_Target position records_

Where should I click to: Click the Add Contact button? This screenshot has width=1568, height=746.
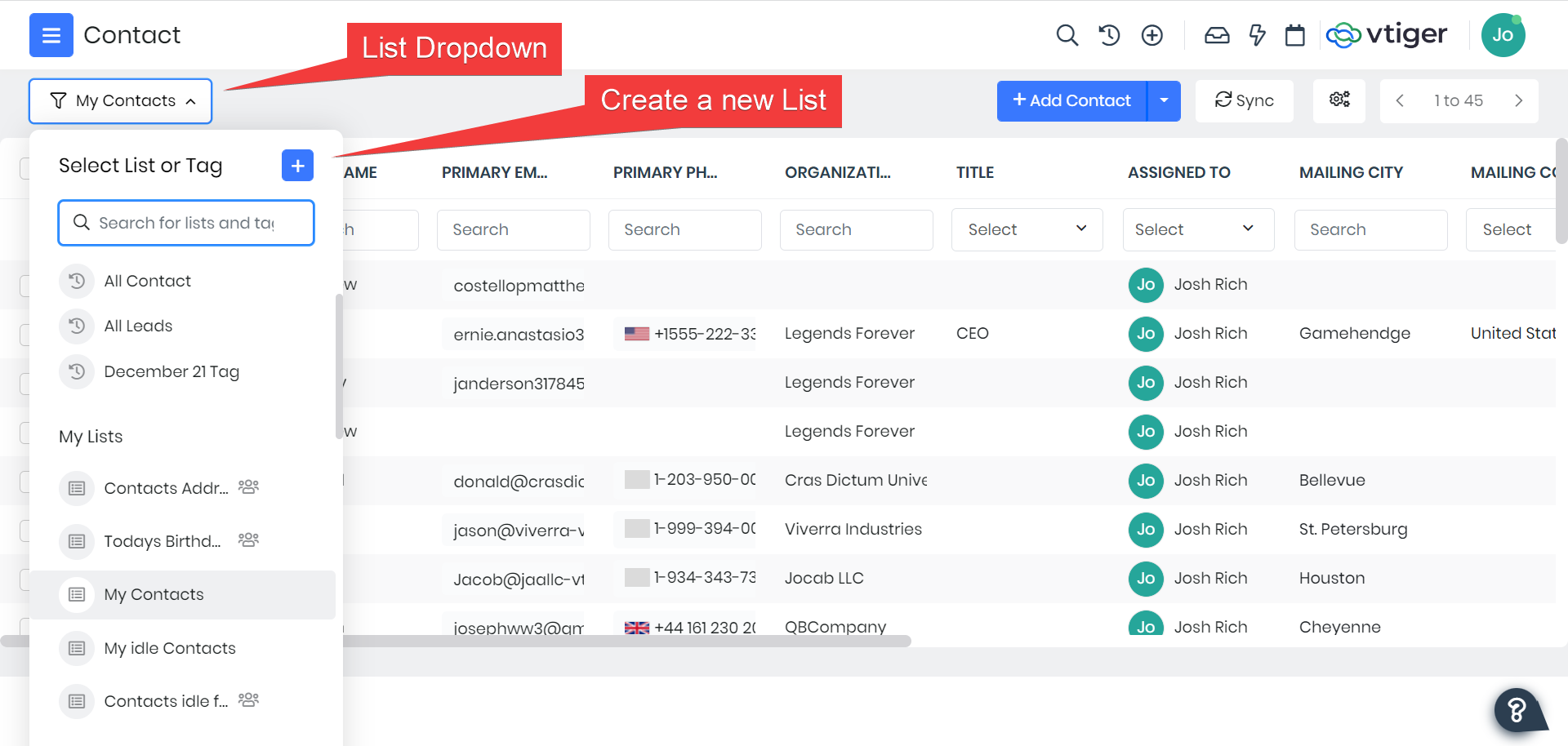1071,100
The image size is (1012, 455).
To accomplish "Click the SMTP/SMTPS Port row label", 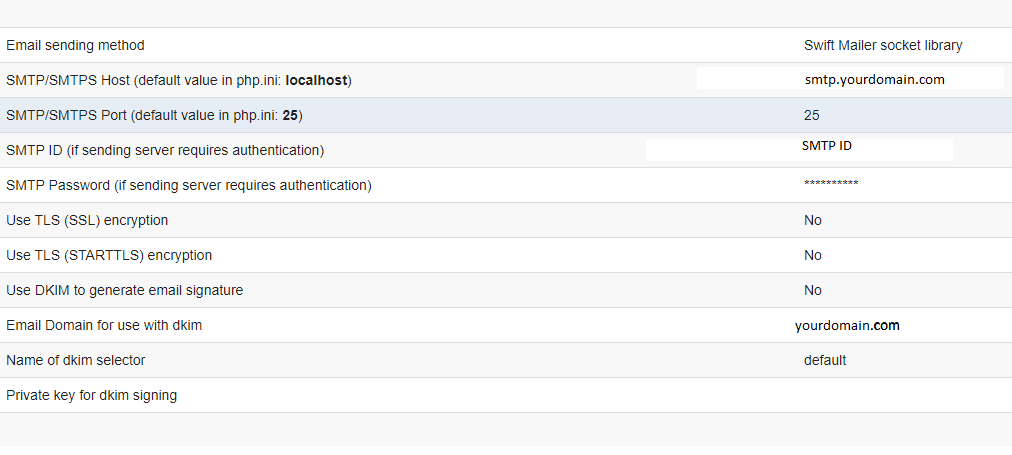I will [x=154, y=116].
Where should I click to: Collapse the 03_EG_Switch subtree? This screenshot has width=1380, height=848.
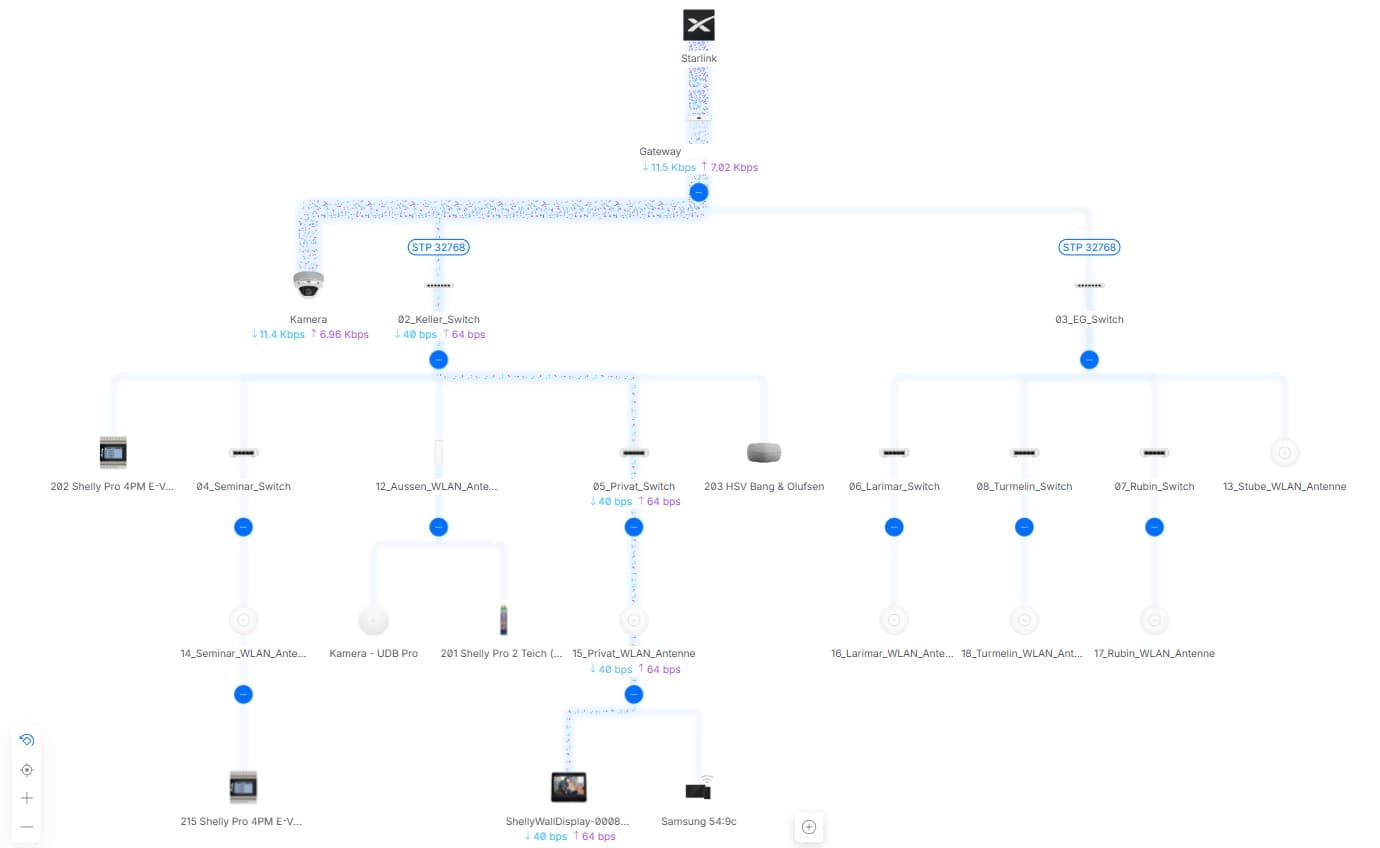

_WORK TO DO_
Return every line of the records above that contains the word "height", matching case exactly.

_SOLUTION_
Where should I click to: Click the Add Contact button? This screenshot has width=1568, height=746.
Where should I click to: Collapse the 03_EG_Switch subtree? This screenshot has width=1380, height=848.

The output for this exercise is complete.